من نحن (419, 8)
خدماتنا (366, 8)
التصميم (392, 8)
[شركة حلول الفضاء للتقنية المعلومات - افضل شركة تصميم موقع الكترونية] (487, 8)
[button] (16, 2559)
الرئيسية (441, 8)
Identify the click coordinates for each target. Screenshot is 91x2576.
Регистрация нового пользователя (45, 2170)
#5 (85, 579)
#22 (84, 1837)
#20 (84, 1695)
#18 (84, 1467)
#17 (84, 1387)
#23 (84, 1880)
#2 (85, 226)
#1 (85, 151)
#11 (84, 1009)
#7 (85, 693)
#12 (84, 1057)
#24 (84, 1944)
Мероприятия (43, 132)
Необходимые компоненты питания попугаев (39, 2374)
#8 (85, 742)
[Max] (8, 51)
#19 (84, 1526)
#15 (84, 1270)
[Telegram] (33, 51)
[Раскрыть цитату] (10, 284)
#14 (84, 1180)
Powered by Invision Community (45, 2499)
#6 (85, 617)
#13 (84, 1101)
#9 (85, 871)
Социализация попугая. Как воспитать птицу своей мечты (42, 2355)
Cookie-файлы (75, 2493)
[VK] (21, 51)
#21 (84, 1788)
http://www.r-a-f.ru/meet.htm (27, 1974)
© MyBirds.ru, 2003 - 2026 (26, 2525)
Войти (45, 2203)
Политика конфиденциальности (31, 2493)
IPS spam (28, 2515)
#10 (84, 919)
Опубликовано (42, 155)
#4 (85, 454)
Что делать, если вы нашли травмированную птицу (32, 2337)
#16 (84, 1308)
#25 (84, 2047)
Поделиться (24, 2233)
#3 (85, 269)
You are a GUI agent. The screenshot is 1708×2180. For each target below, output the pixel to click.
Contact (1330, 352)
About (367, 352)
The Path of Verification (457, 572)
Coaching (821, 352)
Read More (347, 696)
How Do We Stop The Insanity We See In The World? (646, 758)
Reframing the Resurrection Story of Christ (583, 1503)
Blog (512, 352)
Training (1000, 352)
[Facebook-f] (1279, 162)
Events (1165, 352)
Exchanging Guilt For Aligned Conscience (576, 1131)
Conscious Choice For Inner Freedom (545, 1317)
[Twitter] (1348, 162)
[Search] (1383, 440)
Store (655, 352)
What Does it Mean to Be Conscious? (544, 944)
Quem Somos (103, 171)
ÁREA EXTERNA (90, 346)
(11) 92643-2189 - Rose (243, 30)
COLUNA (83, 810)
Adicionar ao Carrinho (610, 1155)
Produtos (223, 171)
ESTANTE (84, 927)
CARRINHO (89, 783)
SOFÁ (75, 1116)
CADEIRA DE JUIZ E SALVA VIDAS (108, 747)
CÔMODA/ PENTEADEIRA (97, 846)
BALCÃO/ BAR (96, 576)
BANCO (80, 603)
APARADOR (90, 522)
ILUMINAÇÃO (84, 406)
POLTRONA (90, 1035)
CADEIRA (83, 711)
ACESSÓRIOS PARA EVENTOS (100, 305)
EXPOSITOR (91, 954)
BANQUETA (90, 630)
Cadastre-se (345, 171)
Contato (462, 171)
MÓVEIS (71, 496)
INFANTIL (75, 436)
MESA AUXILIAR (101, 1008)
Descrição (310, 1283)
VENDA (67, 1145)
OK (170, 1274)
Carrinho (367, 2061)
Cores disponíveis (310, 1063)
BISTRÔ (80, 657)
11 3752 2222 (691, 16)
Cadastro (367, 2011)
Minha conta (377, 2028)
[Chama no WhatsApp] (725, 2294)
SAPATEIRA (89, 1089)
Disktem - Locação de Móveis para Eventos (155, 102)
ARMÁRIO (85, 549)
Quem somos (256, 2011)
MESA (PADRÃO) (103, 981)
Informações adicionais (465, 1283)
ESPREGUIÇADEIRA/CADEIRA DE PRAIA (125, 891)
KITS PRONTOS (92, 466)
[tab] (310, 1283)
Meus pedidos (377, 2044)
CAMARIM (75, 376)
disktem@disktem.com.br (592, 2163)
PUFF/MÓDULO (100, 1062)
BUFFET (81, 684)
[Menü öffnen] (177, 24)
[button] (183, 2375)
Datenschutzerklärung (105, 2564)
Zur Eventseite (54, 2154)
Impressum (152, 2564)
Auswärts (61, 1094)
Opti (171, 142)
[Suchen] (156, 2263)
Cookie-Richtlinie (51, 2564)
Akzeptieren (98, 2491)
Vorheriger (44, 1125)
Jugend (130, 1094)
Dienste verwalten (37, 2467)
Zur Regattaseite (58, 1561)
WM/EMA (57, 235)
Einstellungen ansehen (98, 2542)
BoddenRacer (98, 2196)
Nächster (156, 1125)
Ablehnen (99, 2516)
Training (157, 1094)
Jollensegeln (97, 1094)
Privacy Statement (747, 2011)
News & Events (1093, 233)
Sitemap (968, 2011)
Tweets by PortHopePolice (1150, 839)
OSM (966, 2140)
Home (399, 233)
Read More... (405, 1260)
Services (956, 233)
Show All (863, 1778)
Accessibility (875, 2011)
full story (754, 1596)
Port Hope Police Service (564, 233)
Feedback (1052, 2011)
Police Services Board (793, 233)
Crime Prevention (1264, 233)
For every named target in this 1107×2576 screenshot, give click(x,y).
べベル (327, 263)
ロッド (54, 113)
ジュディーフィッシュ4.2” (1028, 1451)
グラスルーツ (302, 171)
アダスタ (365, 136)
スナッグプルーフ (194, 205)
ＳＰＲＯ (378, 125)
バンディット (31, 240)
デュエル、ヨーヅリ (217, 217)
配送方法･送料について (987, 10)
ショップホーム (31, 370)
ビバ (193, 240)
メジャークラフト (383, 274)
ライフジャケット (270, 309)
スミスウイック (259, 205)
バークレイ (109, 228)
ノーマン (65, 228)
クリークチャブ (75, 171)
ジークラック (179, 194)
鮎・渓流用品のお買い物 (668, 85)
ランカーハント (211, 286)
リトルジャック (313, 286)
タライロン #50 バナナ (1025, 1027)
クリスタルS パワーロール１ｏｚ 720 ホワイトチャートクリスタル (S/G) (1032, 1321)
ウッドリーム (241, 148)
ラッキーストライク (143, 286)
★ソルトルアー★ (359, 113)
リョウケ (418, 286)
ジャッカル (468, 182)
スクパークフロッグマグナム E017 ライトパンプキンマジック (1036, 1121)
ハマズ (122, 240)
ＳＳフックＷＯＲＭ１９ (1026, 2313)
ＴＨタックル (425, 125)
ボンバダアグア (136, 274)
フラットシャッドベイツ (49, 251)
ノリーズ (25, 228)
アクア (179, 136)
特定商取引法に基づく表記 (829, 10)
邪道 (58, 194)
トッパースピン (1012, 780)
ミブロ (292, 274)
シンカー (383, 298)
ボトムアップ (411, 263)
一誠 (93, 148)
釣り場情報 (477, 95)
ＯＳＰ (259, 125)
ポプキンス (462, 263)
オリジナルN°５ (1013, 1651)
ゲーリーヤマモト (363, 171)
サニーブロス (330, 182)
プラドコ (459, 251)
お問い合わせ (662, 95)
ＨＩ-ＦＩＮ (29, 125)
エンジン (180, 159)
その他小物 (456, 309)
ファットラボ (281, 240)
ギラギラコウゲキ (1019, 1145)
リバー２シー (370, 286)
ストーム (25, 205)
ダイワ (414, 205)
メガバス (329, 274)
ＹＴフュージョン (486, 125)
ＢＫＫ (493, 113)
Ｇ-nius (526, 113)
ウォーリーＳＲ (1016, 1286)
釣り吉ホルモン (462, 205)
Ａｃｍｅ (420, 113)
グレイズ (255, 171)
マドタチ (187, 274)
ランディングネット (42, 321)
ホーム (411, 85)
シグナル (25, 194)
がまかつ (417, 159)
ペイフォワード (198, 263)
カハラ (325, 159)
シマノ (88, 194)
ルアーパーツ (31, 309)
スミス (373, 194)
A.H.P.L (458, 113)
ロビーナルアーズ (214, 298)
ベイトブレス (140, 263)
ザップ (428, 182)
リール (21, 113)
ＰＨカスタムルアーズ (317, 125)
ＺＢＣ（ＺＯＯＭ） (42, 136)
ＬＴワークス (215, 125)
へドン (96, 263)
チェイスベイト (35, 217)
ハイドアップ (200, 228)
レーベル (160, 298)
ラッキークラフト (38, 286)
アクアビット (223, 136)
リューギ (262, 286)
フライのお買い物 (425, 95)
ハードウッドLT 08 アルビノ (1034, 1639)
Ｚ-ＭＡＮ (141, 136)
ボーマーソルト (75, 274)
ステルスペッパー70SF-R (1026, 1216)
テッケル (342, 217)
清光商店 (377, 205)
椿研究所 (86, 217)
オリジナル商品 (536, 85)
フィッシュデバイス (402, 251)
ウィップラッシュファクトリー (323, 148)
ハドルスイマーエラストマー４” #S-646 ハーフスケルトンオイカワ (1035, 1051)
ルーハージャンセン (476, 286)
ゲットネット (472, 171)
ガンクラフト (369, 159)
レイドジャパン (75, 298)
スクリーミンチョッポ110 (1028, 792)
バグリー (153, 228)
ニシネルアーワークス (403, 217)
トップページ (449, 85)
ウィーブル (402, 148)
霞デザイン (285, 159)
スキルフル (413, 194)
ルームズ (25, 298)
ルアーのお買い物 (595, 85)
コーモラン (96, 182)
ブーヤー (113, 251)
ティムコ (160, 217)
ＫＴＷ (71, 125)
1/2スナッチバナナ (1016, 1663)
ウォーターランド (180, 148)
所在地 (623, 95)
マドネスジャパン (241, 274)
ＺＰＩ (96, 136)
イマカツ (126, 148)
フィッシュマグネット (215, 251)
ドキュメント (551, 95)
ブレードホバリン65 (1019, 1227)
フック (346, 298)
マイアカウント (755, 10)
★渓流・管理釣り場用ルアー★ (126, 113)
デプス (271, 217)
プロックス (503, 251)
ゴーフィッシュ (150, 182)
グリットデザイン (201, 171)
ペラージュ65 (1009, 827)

▶ [YOUR ASSIGNMENT]:
Go through the data above from its first line and copy each line exactly, stopping once the line with "#11 (84, 1009)" has been copied.

▶ [TASK RESULT]:
من نحن (419, 8)
خدماتنا (366, 8)
التصميم (392, 8)
[شركة حلول الفضاء للتقنية المعلومات - افضل شركة تصميم موقع الكترونية] (487, 8)
[button] (16, 2559)
الرئيسية (441, 8)
Identify the click coordinates for each target. Screenshot is 91x2576.
Регистрация нового пользователя (45, 2170)
#5 (85, 579)
#22 (84, 1837)
#20 (84, 1695)
#18 (84, 1467)
#17 (84, 1387)
#23 (84, 1880)
#2 (85, 226)
#1 (85, 151)
#11 (84, 1009)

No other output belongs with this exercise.